_TASK REQUIREMENTS_: Convert the material from the line with "East [1018, 337]" to the line with "(284, 2006).", both included, into a JSON list of strings with one string per line and blank lines omitted.

_EXTRACTED RECORDS_:
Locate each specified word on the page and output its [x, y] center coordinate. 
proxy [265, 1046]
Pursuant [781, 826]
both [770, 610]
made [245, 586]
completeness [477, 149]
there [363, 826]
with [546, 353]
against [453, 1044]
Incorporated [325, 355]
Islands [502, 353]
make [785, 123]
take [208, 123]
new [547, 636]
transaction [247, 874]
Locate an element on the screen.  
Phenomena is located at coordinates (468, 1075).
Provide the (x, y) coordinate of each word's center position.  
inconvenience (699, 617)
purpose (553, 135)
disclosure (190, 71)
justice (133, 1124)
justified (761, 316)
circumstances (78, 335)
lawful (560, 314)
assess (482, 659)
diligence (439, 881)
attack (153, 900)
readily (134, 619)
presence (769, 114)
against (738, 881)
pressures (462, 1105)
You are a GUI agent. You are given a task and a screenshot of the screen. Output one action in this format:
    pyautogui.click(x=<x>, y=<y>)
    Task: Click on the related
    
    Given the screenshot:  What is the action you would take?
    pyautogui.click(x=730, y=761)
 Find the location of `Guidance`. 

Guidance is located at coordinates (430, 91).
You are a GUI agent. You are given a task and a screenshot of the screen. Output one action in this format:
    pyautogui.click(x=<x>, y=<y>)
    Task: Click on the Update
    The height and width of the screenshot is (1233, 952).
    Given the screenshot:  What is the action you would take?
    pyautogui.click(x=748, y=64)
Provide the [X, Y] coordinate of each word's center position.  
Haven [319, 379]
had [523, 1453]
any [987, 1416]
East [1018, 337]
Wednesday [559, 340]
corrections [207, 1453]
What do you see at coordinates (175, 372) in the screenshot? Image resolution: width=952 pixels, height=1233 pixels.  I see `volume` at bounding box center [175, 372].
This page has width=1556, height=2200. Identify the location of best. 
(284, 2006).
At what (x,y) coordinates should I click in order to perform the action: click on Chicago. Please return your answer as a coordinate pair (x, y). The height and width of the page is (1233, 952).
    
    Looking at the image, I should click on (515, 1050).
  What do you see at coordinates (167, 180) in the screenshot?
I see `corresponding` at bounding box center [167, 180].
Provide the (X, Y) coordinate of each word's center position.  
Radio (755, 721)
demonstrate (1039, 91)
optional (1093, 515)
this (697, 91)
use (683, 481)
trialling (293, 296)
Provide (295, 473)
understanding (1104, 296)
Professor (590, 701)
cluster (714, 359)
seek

_ANSWER IN FULL_:
[
  "East [1018, 337]",
  "Wednesday [559, 340]",
  "corrections [207, 1453]",
  "What do you see at coordinates (175, 372) in the screenshot? Image resolution: width=952 pixels, height=1233 pixels.  I see `volume` at bounding box center [175, 372].",
  "This page has width=1556, height=2200. Identify the location of best. ",
  "(284, 2006)."
]